AIM OF THE TASK
Take the line that holds "Click Grok icon next to Subscribe button" and every line after it to the end of the entries, and repeat them exactly without the pictures.

Dataset records
+ + +
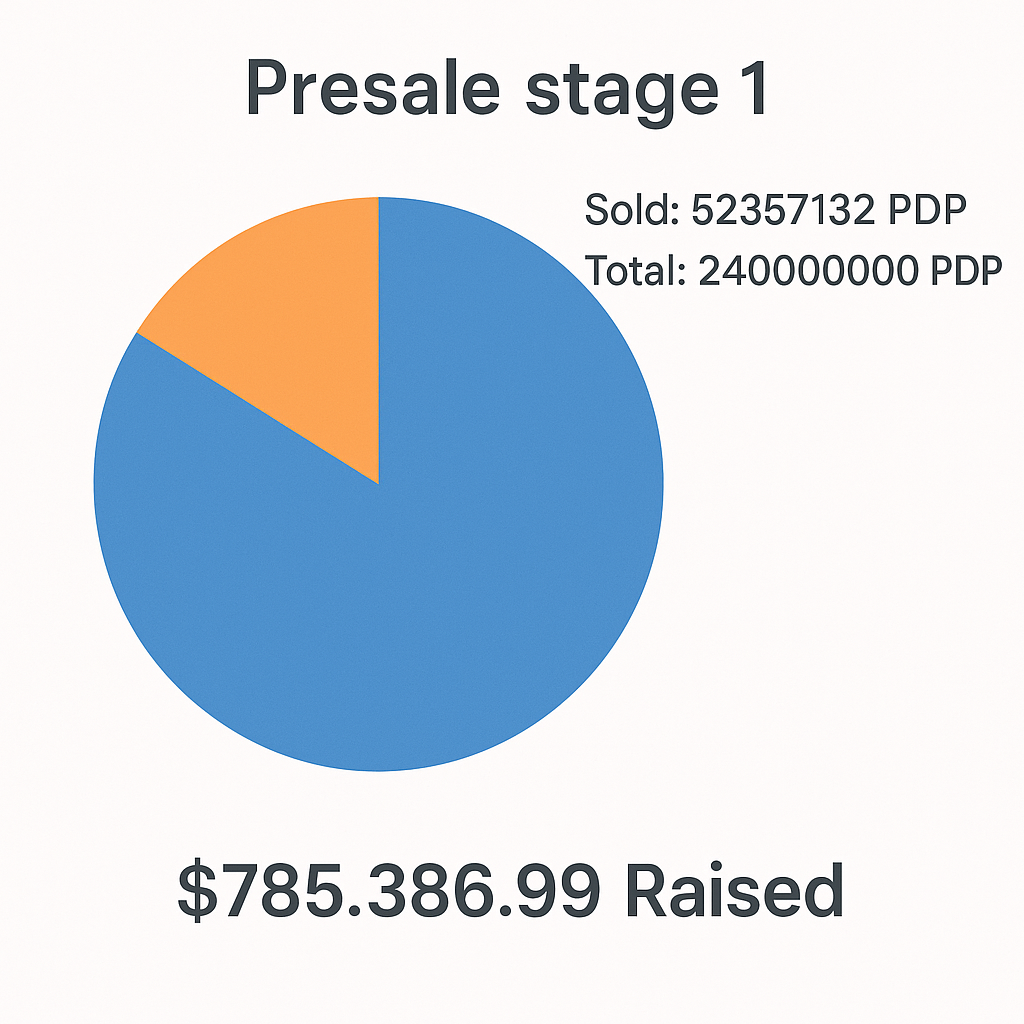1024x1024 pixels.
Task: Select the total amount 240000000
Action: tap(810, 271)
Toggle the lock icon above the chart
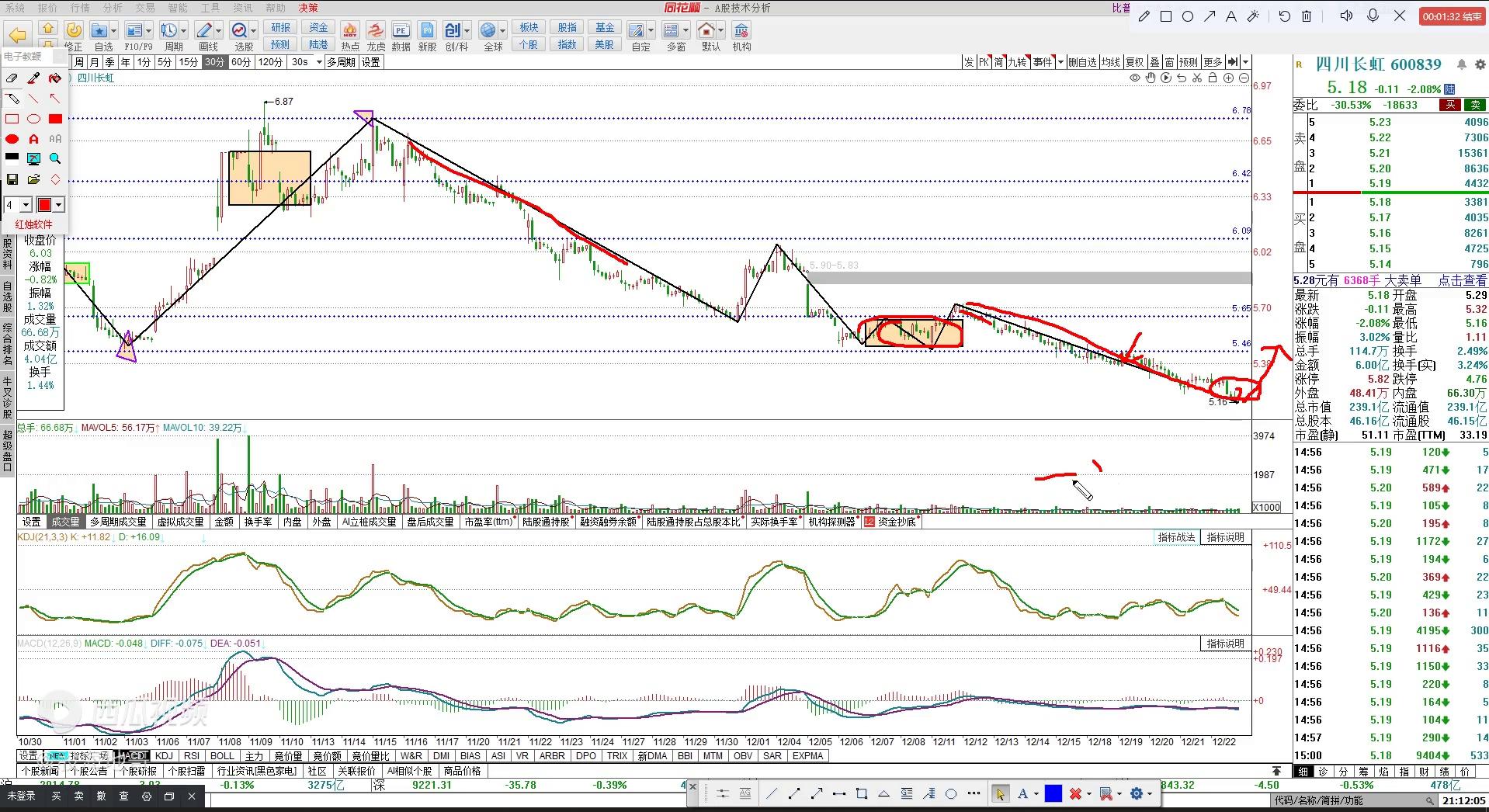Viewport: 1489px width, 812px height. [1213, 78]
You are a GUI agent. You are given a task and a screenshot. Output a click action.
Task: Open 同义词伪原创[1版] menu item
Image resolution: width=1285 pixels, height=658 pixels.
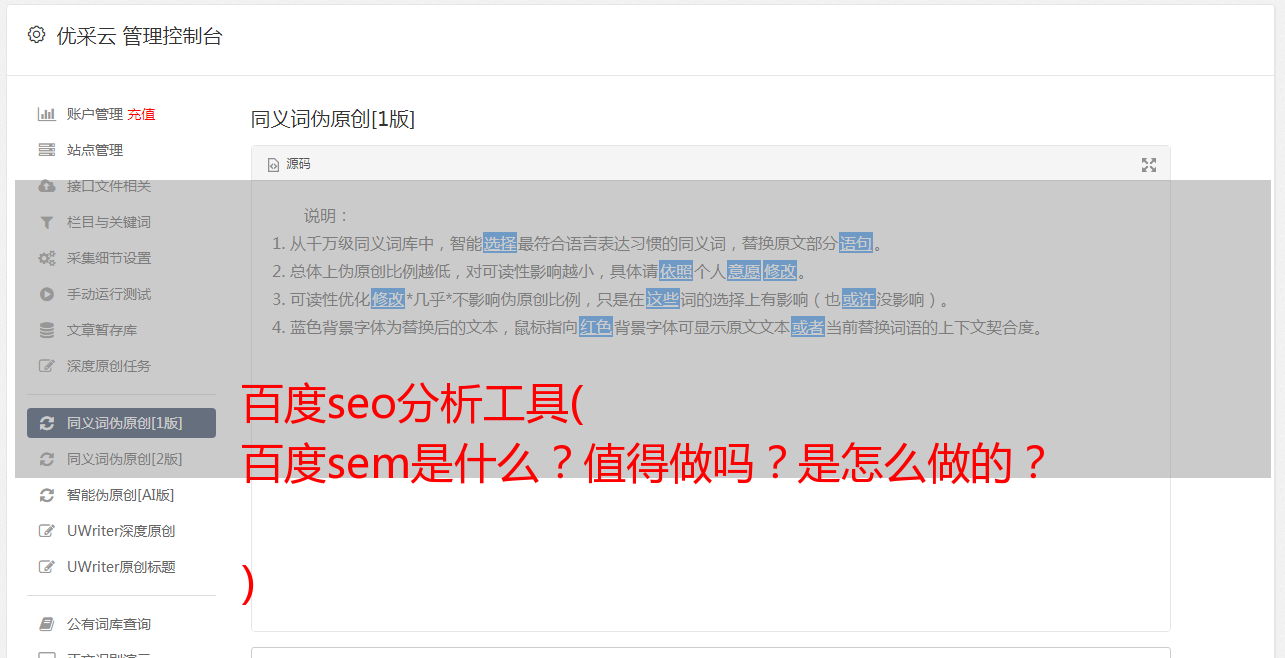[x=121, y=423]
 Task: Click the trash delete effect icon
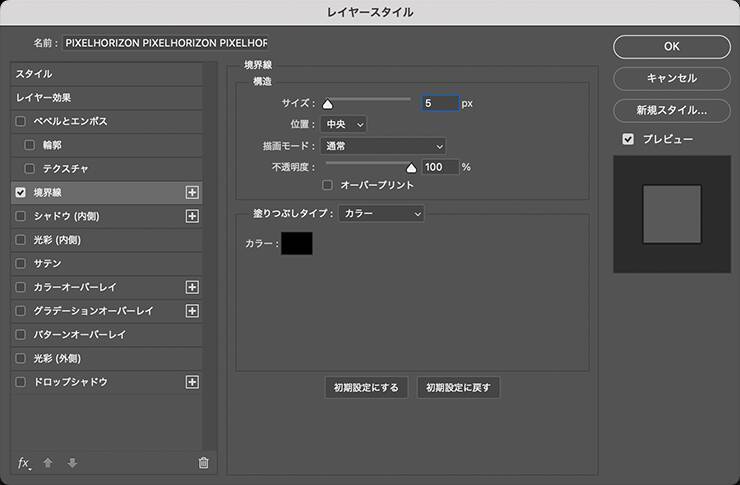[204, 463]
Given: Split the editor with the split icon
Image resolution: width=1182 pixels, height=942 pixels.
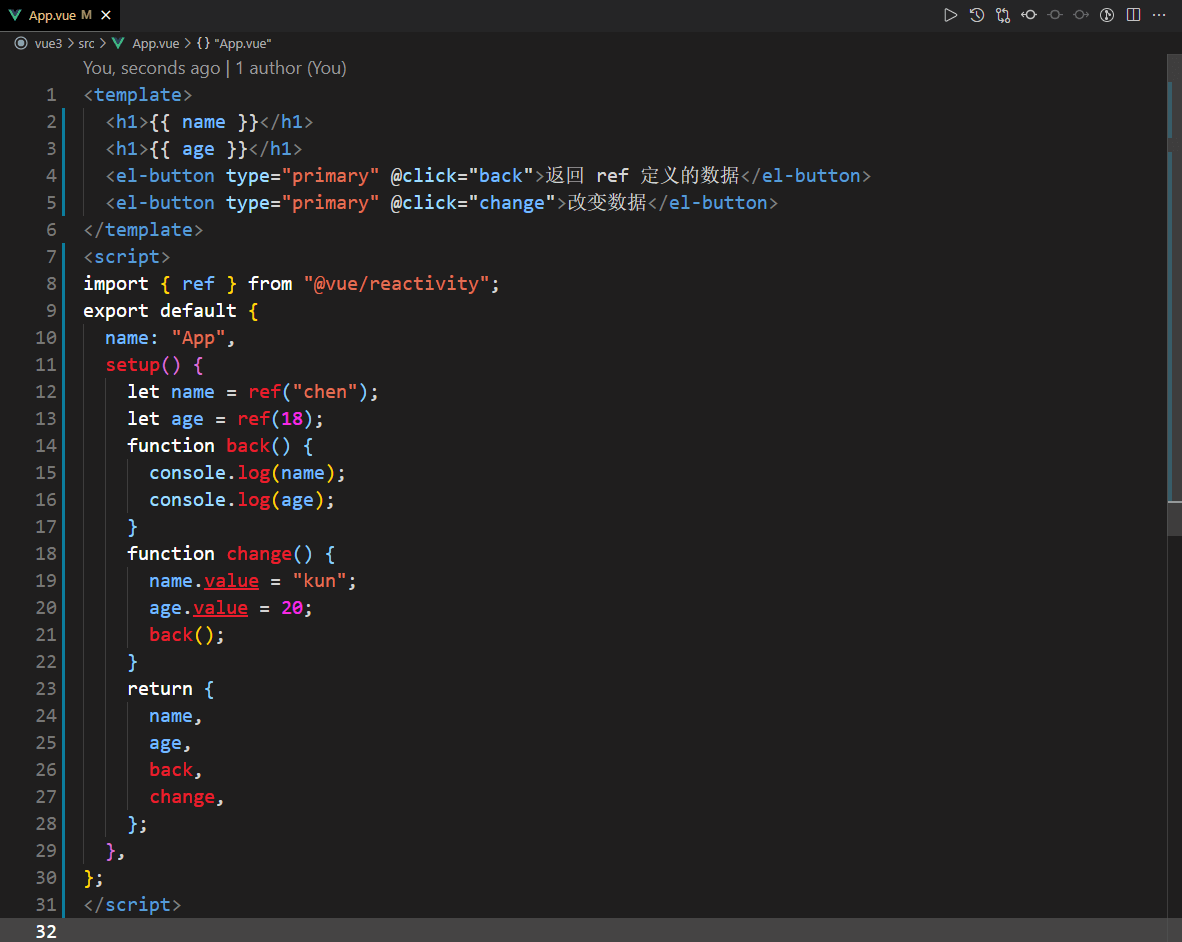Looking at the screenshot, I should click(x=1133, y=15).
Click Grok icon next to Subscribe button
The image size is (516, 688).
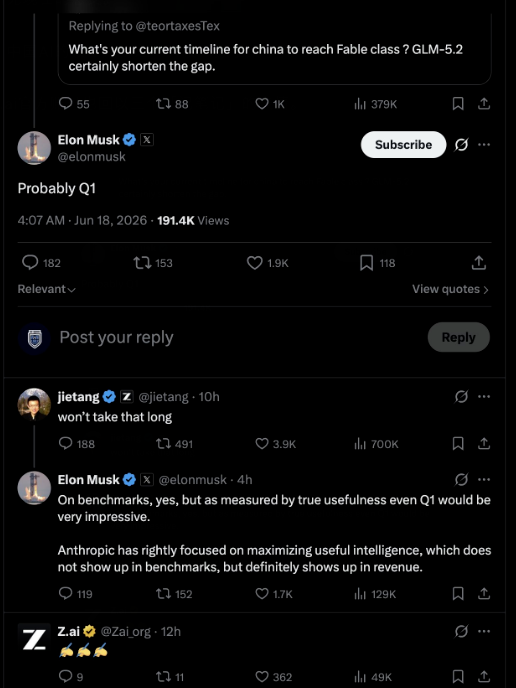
+ + +
SOLUTION TO THE PROBLEM
Click Grok icon next to Subscribe button
The image size is (516, 688).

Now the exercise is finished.